WE were the only credible deterrent to Saddam in the region ... and we weren't going to be allowed to remain forever, thanks to "diplomacy". That is one of the biggest differences between Iraq and NK -- NK's primary deterrent wasn't going anywhere.
The solution is not to "contain" threats -- it is to ELIMINATE them wherever possible.
That is the difference between 10 Sept 2001 and 11 Sept 2001, in terms of thinking. Your hatred for this President, Willy, blinds you to this.
BTW, his poll numbers are starting to go back up, as people are beginning to see through lies like yours and are perceiving the truth. Not only that, but I note that his party is doing pretty good in California's special elections right now ... even in the face of the "culture of corruption" smears that have a close relation to this election.
Hope you got your G-suit on, nice and tight, Mr. Poll Pilot.
Rich, were you a gymnast in a prior life, or just a circus contortionist. Quite the maneuvering you did there.
North Korea is responsible for Pakistan's ability to make nukes, and Pakistan proliferated to Libya. There is already an Islamic bomb. Saddam was definitely a nasty guy, but no nastier than a whole range of nasty dictators that the U.S. has cozied up to over the years. In fact, Saddam was one of them in the 1980s; your own Idiot of Defense, Rummy, was all smiles only months after Saddam used those terrible chemicals in the one town. Surely you've seen the photo.
Unlike, say Pakistan's government, Saddam ran a secular regime. The Baathists were no day at the beach, but they were not Islamic fundamentalists. Quite the contrary; both the Shia and the al-Qaeda Sunnis hated him. That's one of the main reasons why the linkage between Saddam and al-Qaeda made by the Liar-in-Chief was absurd on its face. It would be like calling Bush an agent of the pro-abortion lobby.
As for whether Saudi Arabia attacked us, you do made a legitimate point about how to see the rest of the world. A common logical fallacy is to regard a country as equivalent to a person, i.e., as a unitary whole, rather than as a coalition of interests. I'd wager that even the most locked-down country on earth, North Korea, has its factions.
As did Iraq. But not that you'd ever have known it to listen to your Liar-in-Chief, who constantly equated Iraq with its dictator, Saddam. Well, now that Saddam is gone we've certainly seen that fallacy. Wouldn't you have thought that someone should have seen it coming and planned for it?
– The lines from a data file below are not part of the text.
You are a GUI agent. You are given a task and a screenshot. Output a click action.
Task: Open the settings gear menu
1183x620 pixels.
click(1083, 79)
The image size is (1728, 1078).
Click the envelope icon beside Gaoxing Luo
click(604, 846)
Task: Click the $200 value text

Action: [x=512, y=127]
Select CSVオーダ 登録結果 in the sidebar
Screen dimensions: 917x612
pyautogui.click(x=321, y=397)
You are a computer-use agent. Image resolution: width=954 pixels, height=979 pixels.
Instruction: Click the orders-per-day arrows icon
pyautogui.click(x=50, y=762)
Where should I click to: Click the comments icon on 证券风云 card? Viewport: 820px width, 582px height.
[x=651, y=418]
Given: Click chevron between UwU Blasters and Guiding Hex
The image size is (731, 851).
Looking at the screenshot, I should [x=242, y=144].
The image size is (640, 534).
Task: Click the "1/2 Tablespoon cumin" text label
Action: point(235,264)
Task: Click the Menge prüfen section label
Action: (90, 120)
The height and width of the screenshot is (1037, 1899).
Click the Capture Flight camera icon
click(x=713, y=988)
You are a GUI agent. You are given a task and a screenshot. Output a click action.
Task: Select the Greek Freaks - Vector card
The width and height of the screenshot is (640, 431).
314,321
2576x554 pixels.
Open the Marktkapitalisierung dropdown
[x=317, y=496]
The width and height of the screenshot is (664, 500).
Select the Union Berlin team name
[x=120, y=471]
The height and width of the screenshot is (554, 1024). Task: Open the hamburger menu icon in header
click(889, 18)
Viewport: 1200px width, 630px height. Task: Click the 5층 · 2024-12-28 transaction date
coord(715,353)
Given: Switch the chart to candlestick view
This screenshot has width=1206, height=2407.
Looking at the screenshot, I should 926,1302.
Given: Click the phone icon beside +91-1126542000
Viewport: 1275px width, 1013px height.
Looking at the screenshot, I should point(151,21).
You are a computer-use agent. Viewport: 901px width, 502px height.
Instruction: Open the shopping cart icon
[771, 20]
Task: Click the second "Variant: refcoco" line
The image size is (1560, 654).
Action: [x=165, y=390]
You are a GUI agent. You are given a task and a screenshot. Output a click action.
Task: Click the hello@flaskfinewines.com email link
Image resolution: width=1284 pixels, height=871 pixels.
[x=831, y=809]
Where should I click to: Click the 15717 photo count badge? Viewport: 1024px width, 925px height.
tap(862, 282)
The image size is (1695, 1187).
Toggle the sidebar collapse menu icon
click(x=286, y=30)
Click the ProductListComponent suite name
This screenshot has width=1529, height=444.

But no: We were going to be greeted with sweets 'n flowers after the initial cakewalk.
But, alas, your Liar-in-Chief is from your own political party so you will question absolutely nothing. Nope, there haven't been any failures. And you couldn't possibly care less about 2,500 U.S. dead, nearly 10,000 critically wounded, and tens of thousands if not hundreds of thousands of killed and maimed Iraqis. Too inconvenient.
Thank God Bush didn't lie about blowjobs. Then we'd have to impeach him.
So, Greyhawk, it looks like the regular news media are paying attention to your Idiot-in-Chief's VA having allowed the identities of more than 25 million veterans plus another 2.2 million active duty personnel, guardmen and reservists to be stolen. Names, addresses, phone numbers, medical info., Security Security numbers.
What's the matter? Did you and the rest of what passes for the so-called Milblogosphere get a phone call from the White House ordering you not to dare discuss this on your blogs? Or do you individually and collectively just not give a rat's ass about it?
I'm really curious?
I mean, if you really look hard, even Faux News stuck it on their website. Kind of buried it, but it's there. So maybe it's safe to go in the water now, 'hawk. I thought you'd want to know what the Politburo is doing.